Существовавший правовой порядок критиковали у самого подножия престола. Как-то Александр III спросил близкого ему человека О.Б. Рихтера: «Я чувствую, что дела в России идут не так, как следует; я знаю, что вы мне скажете правду; скажите, в чем дело?» «Государь, – отвечал Рихтер, – Вы правы; дело в том, что у нас есть страшное зло – отсутствие законности». «Но я всегда стою за соблюдение законов и никогда их не нарушаю», – возразил император. «Я говорю не о Вас, а об нашей администрации, которая слишком часто злоупотребляет властью, не считаясь с законами». – «Но как же вы себе представляете положение России»? Отвечая на этот вопрос, Рихтер прибег к метафоре: «Я. представляю себе теперешнюю Россию в виде колоссального котла, в котором происходит брожение; кругом котла ходят люди с молотками, и когда в стенах котла образуется малейшее отверстие, они тот час его заклепывают, но когда-нибудь газы вырвут такой кусок, что заклепать его будет невозможно, и мы все задохнемся.» Царь застонал.[1162]

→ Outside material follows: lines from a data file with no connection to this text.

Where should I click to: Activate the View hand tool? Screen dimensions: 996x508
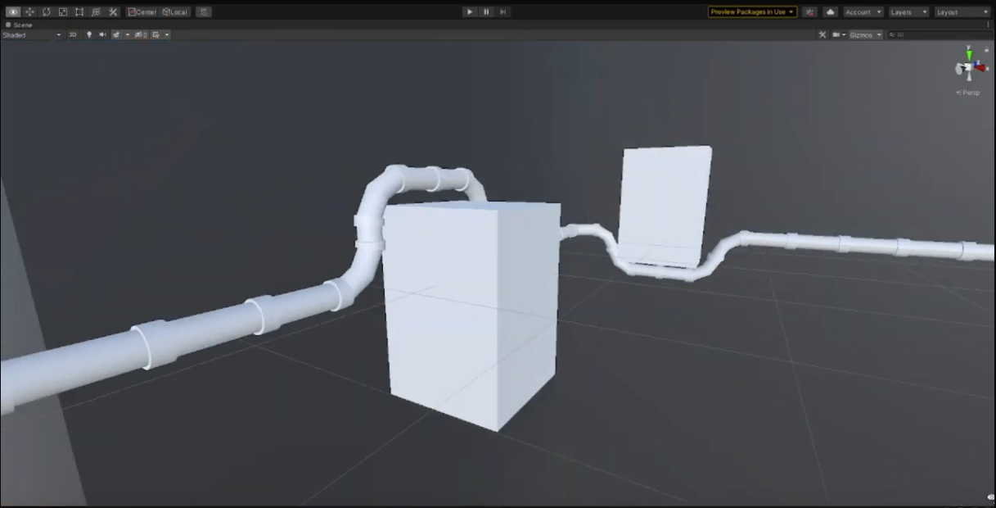click(13, 11)
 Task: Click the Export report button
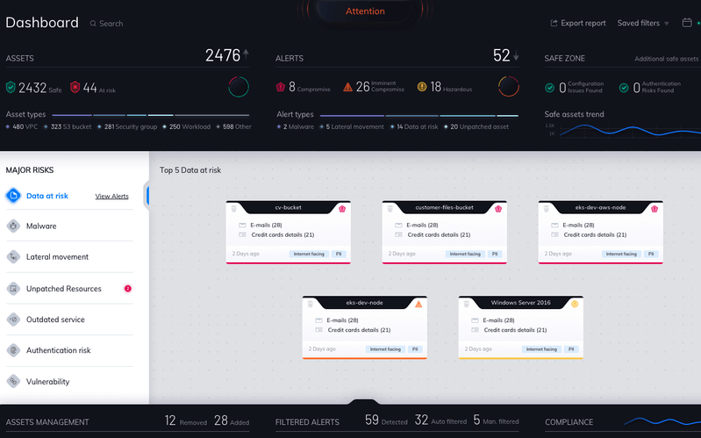[578, 24]
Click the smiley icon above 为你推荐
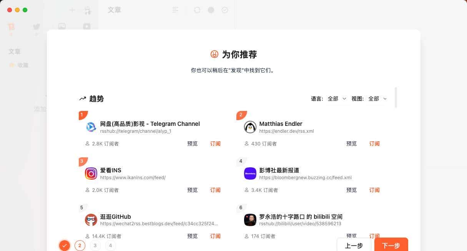This screenshot has height=251, width=467. tap(214, 54)
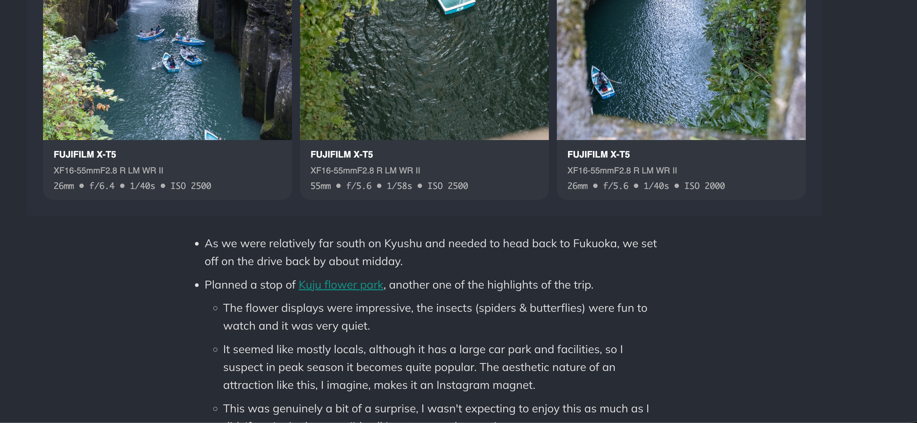This screenshot has width=917, height=423.
Task: Click the ISO 2500 value in leftmost card
Action: [191, 186]
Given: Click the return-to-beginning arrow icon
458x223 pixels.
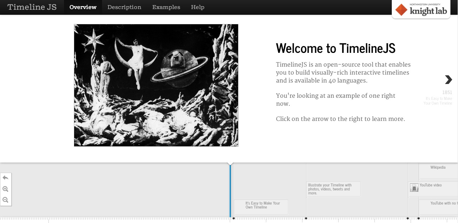Looking at the screenshot, I should pyautogui.click(x=5, y=178).
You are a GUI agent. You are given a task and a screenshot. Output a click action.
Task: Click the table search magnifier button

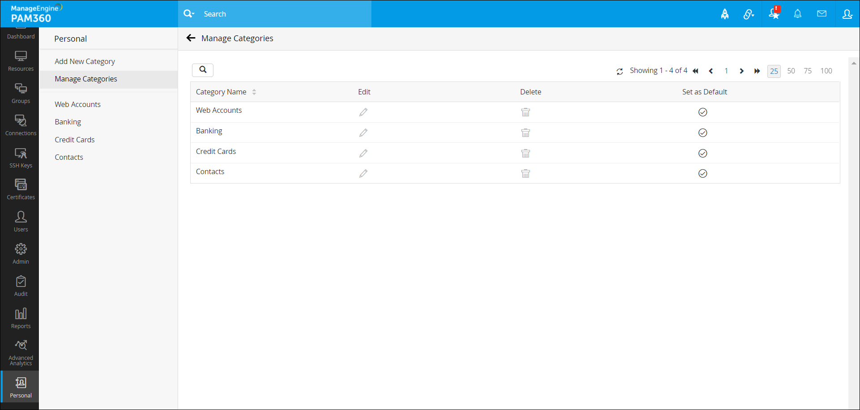point(203,70)
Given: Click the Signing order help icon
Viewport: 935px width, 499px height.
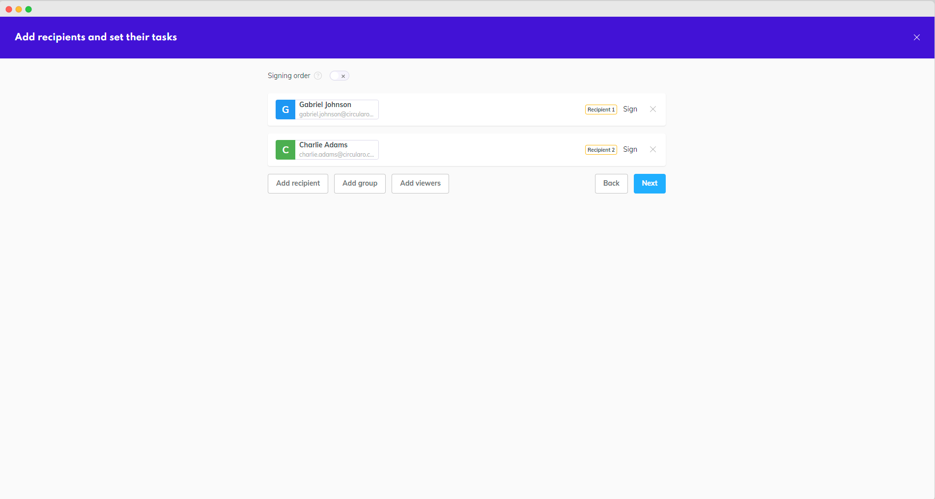Looking at the screenshot, I should (318, 76).
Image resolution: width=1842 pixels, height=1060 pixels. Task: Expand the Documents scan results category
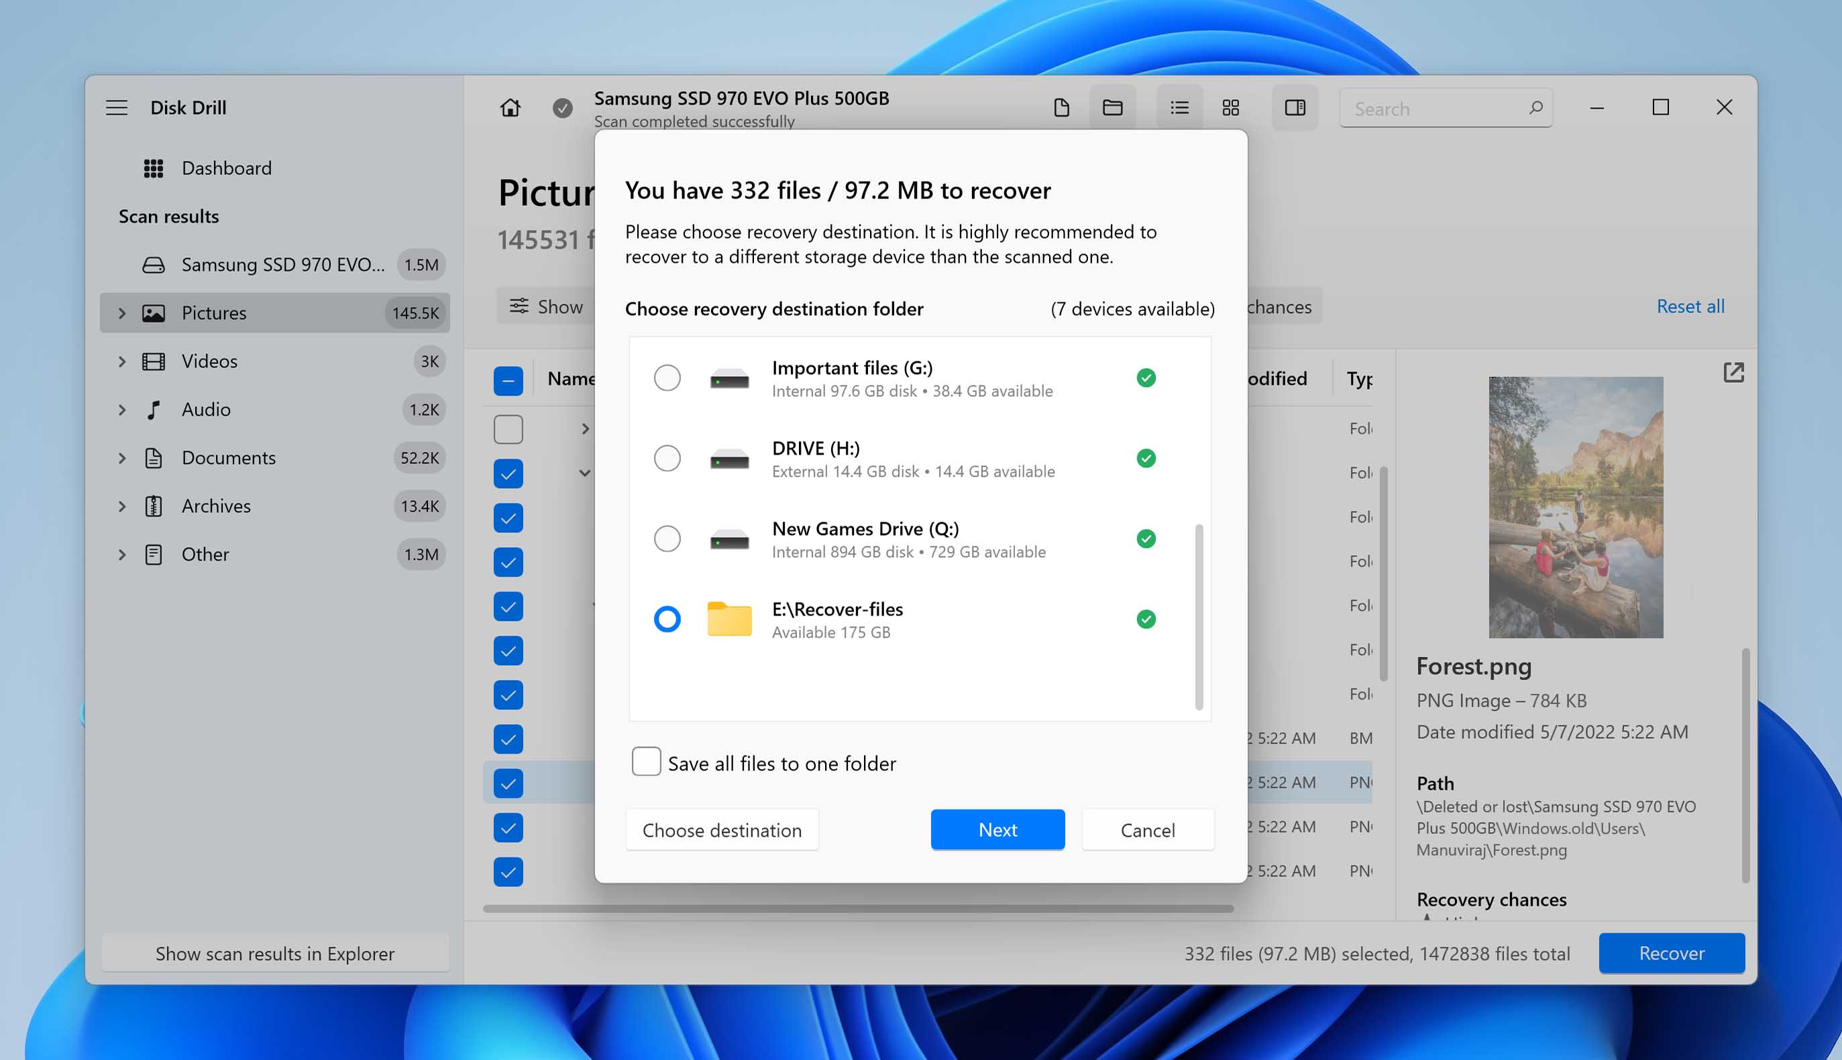[x=123, y=456]
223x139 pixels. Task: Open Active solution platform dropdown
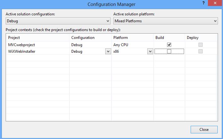point(165,21)
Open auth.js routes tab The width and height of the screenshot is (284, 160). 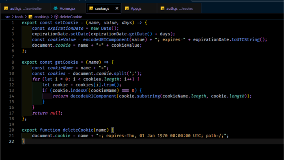tap(179, 9)
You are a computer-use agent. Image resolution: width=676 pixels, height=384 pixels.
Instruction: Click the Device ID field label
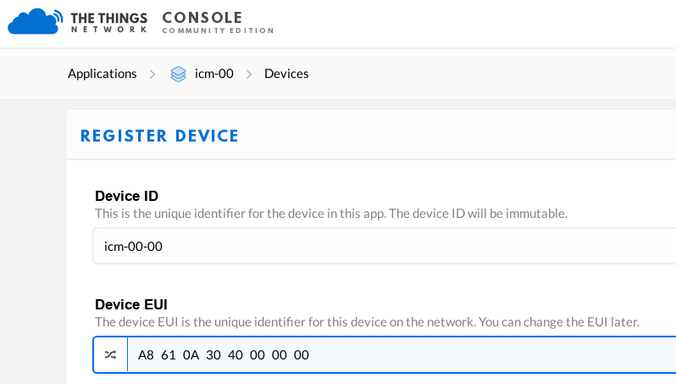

Без «предохранительного клапана» с неизбежностью сталкивались традиционалистский миф самодержавия и необратимые модернизационные процессы, захватывавшие в том числе и сферу управления страной. Сама мифология власти предполагала максимальную ее концентрацию в руках монарха. В то же самое время постоянная «технологизация» управления вела к дифференциации функций чиновников, их профессионализации. Они порой становились носителями уникальных знаний, навыков, опыта, предоставлявшим им, в сущности, монопольное право принимать (или, по крайней мере, готовить) решения общероссийской значимости. Управленческие вызовы рубежа веков выдвигали на авансцену государственной жизни технократов, которые при этом не могли претендовать даже на толику политической власти. При таких обстоятельствах государственная жизнь неминуемо деполитизировалась. Она обращалась в большую «канцелярию», работавшую в соответствии с чаще всего неписаными правилами рутинного делопроизводства. Такой устойчивый бюрократический порядок обладал характерными чертами: а) процедура принятия решений была хаотизирована; в ней не было очевидных «полюсов»; взаимодействие институций отчасти напоминало «броуновское движение»; б) в этой системе отношений не было места политическому проектированию, а следовательно, и политикам в традиционном понимании этого слова. Говоря словами М. Фуко, в данном случае можно констатировать наличие особой дисциплинарной власти, доминировавшей в «управленческой корпорации» и подавлявшей волю каждого из ее представителей. В историографии есть термин «мнимый конституционализм»[1163]. Его используют применительно к политическим процессам в России в 1906–1917 гг. Этот термин спорен и вызывает немалые сомнения. Пожалуй, с большим основанием можно говорить о «мнимом авторитаризме», имевшим место в России до 1905–1906 гг.